Le regard vers ceux qui ont faim (p. 12-14) et vers les sans-toit (cet éditorial) constitue en quelque sorte la colonne vertébrale de ce numéro de mars, situé à mi-chemin entre Carême et Pâques. Le but du Carême est de purifier notre regard; celui de Pâques, de montrer que nous avons acquis un regard nouveau sur nous-mêmes et sur les autres. Quel est ce nouveau regard? Comment le chrétien peut-il y parvenir? Jean-Paul II trace un double chemin: l’expérience de la pauvreté et le partage des difficultés du pauvre.
Faire l’expérience de la pauvreté signifie connaître la profonde détresse de l’affamé, de l’exilé et de l’étranger, mais aussi vivre notre vie comme un pèlerinage, détachés des biens que nous possédons. Le Carême est une occasion providentielle pour effectuer ce détachement spirituel des richesses afin de s’ouvrir à Dieu, vers qui le chrétien doit orienter toute sa vie.

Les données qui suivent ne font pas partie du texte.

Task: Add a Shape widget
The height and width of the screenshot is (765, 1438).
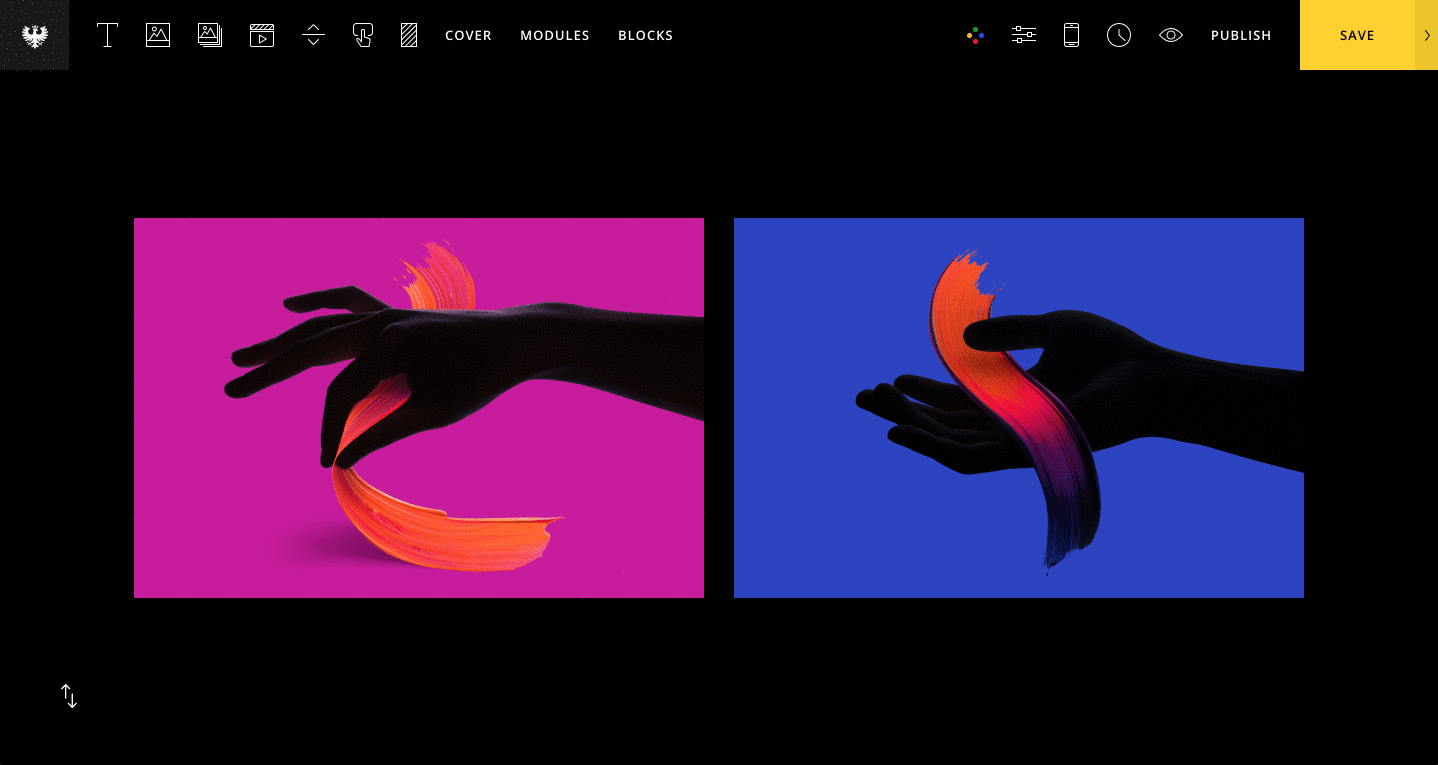Action: click(408, 35)
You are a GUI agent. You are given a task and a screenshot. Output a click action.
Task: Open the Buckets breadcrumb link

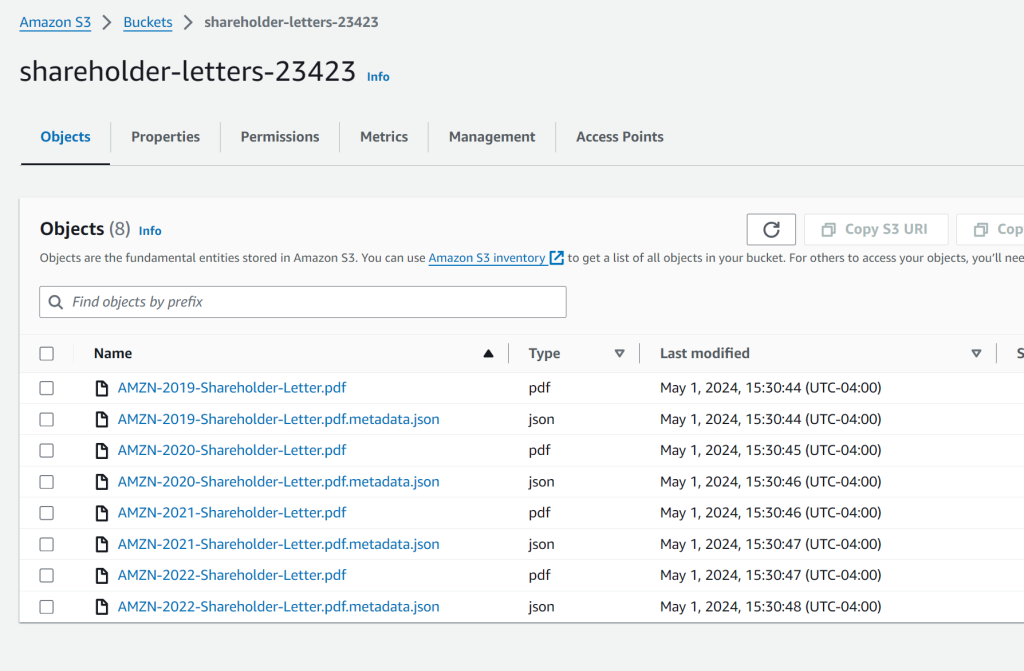[x=147, y=21]
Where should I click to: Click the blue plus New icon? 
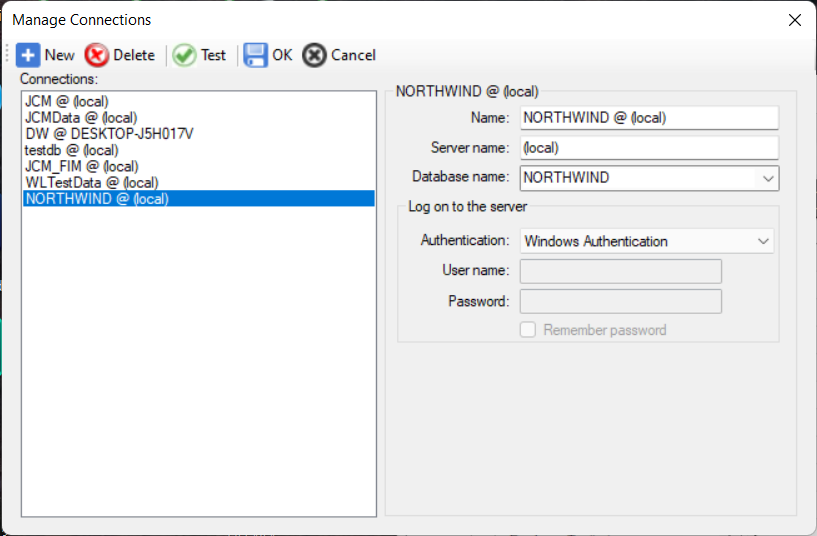(29, 55)
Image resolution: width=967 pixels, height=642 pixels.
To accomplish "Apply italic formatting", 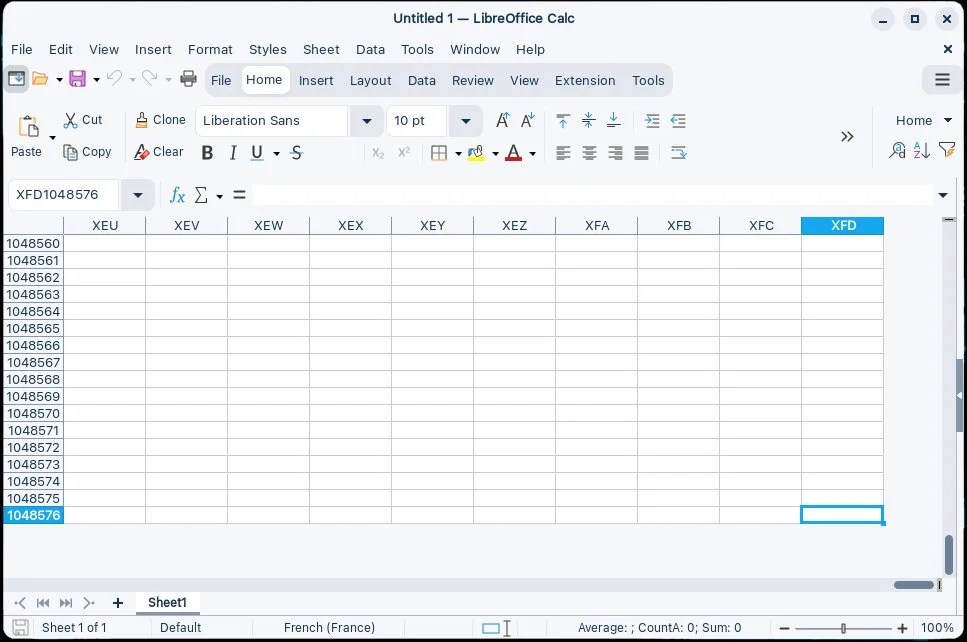I will (x=232, y=152).
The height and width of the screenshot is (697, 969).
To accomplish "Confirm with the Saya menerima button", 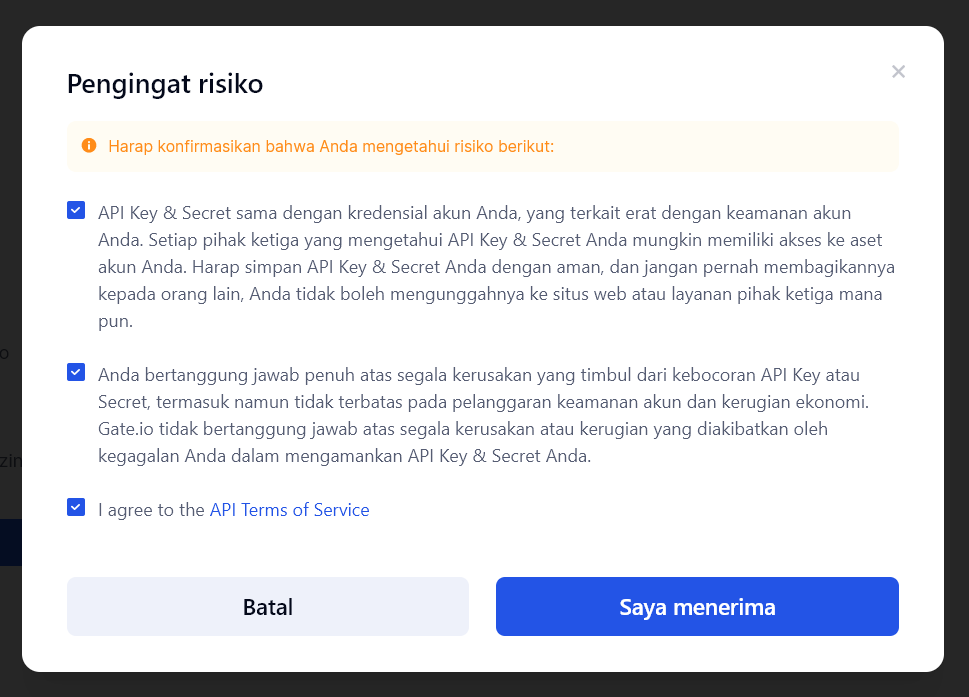I will (x=697, y=606).
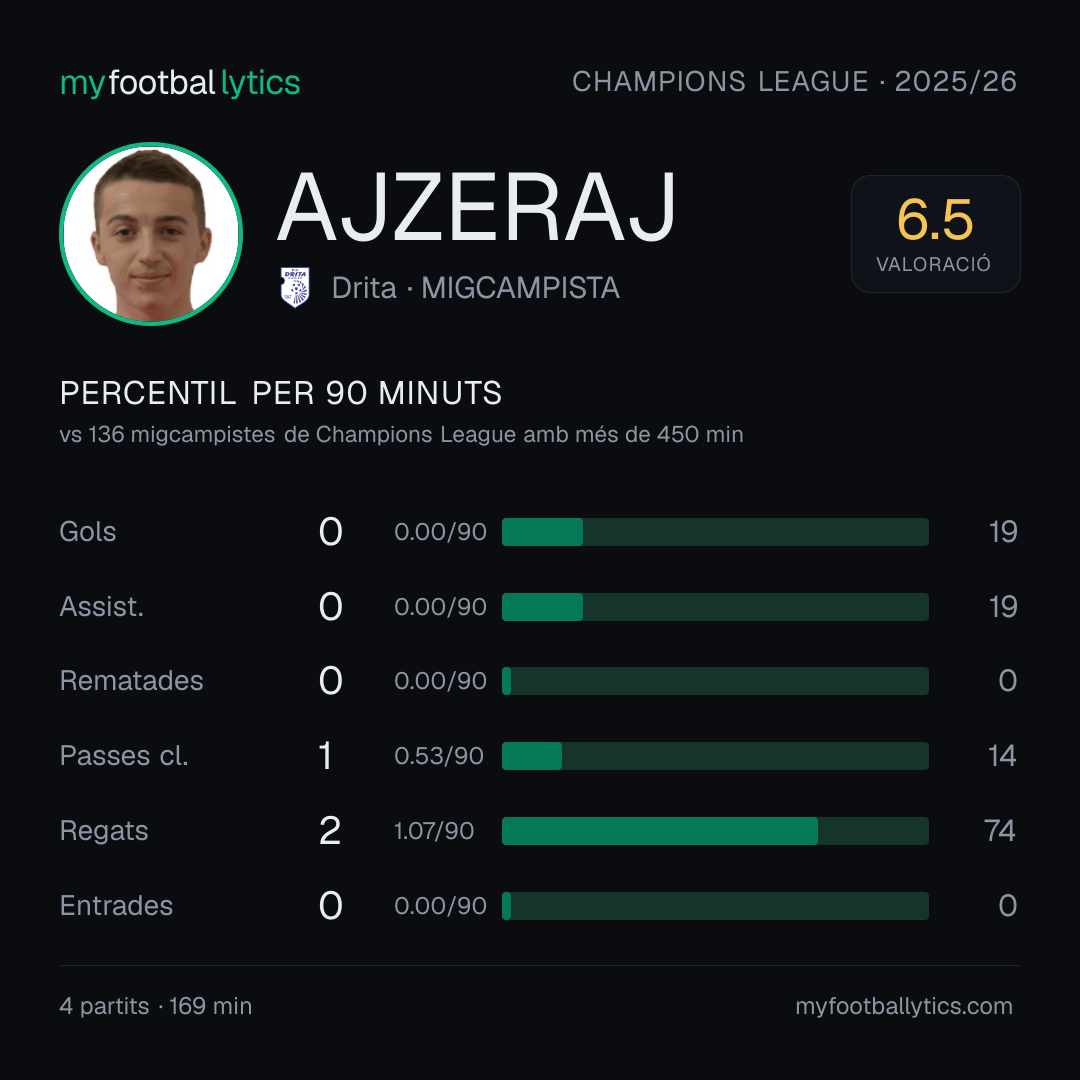Select the Passes cl. percentile bar
This screenshot has height=1080, width=1080.
pyautogui.click(x=715, y=756)
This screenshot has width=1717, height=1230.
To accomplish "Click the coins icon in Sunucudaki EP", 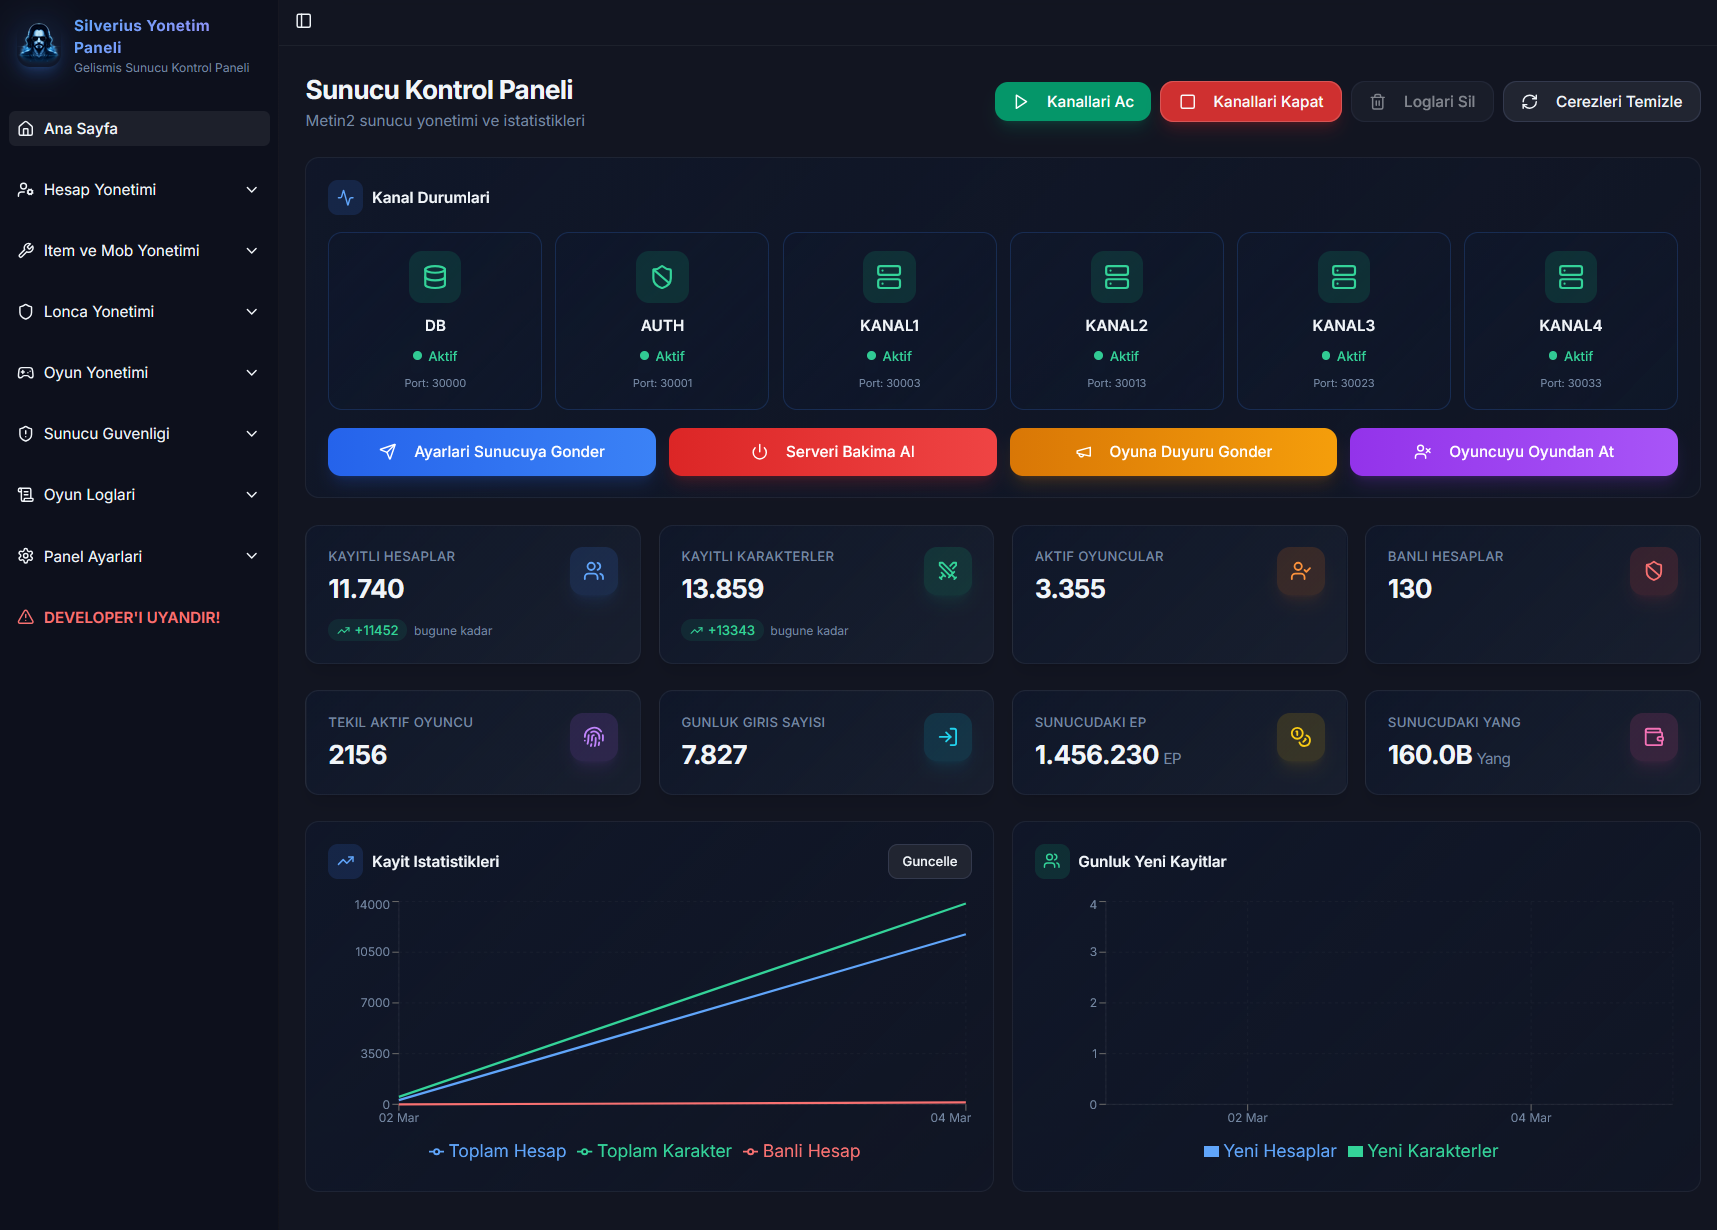I will click(x=1300, y=737).
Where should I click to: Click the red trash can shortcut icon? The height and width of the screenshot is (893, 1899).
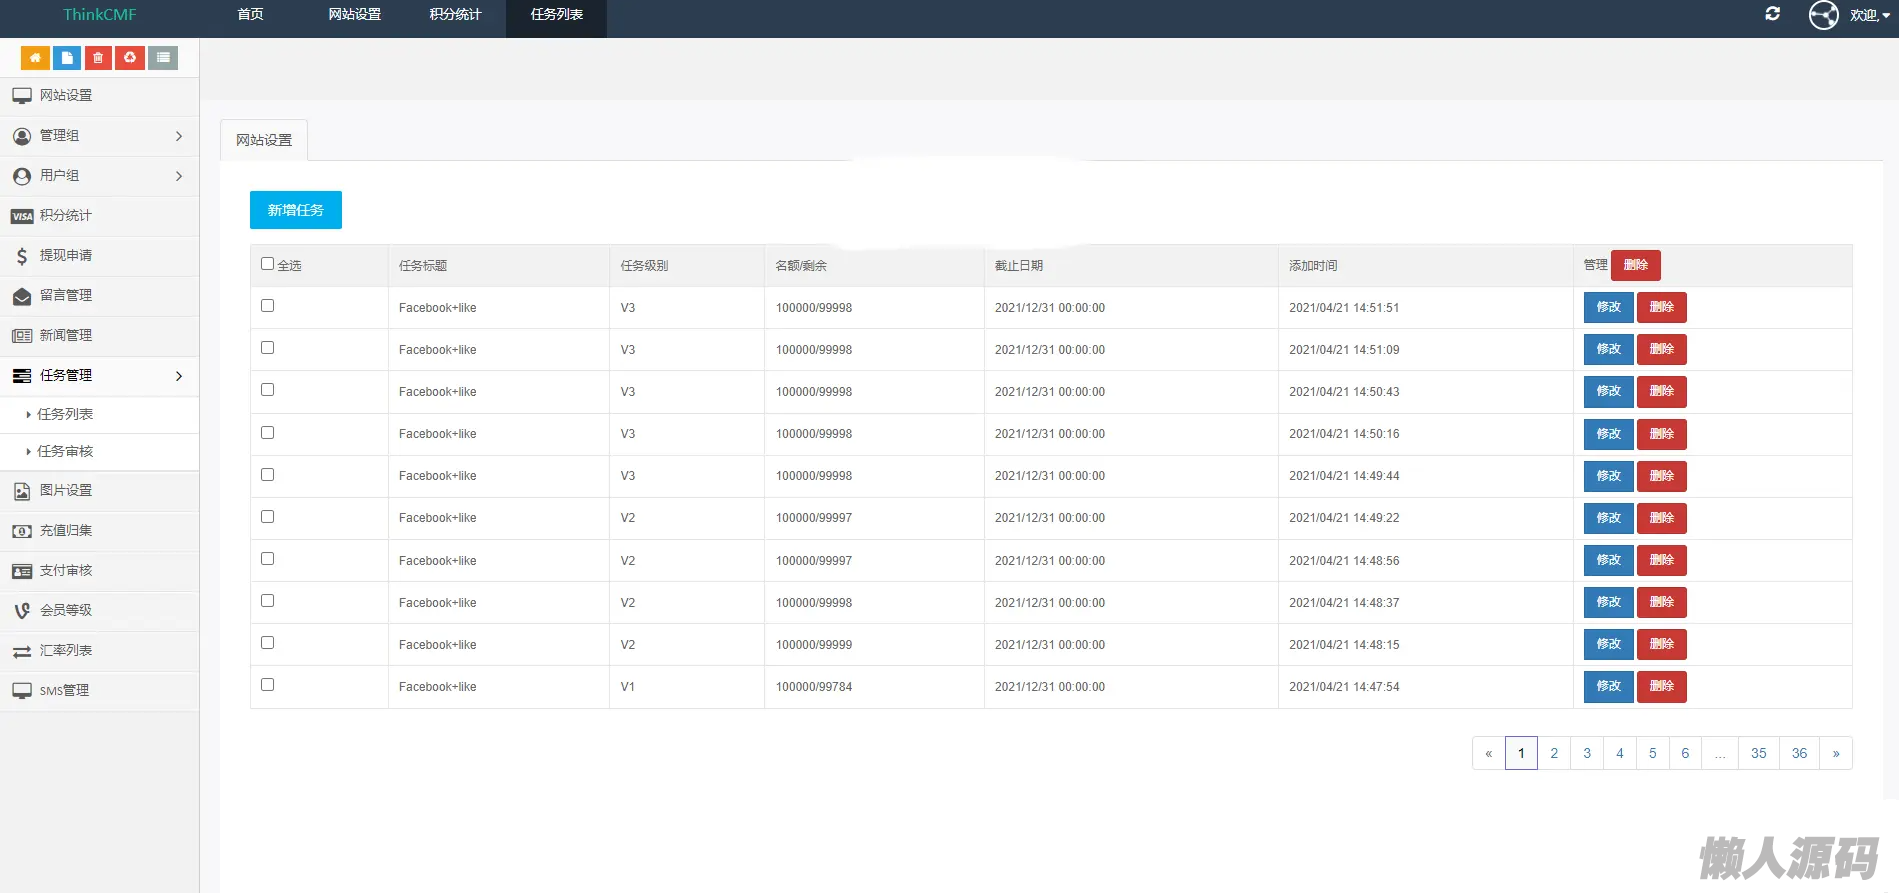(x=98, y=58)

Pratiquer le partage signifie prendre sur soi les difficultés du pauvre. Commentant le passage de Matthieu déjà cité, saint Antoine rappelle que nous devenons sauveurs de nos frères chaque fois que nous pratiquons les œuvres de miséricorde car, en servant le pauvre nous servons Jésus lui-même: J’ai eu faim et vous m’avez donné à manger... J’étais un étranger et vous m’avez accueilli...
La voie est donc tracée, à chacun de voir comment découvrir dans son entourage les situations de détresse qui empêchent des personnes, des couples et des enfants de vivre une réelle vie de famille. A chacun d’apporter l’aide nécessaire, selon ses possibilités.
Ayant ainsi appris à juger la vie et les biens à leur juste valeur; s’étant exercé à aider les pauvres et les sans-toit, le chrétien est vraiment ressuscité, parce que son regard est neuf: de soi-même, il s’est ouvert aux autres; de son égoïsme, il s’est converti à l’amour et à Dieu.
Puissions-nous être tous au nombre de ces ressuscités.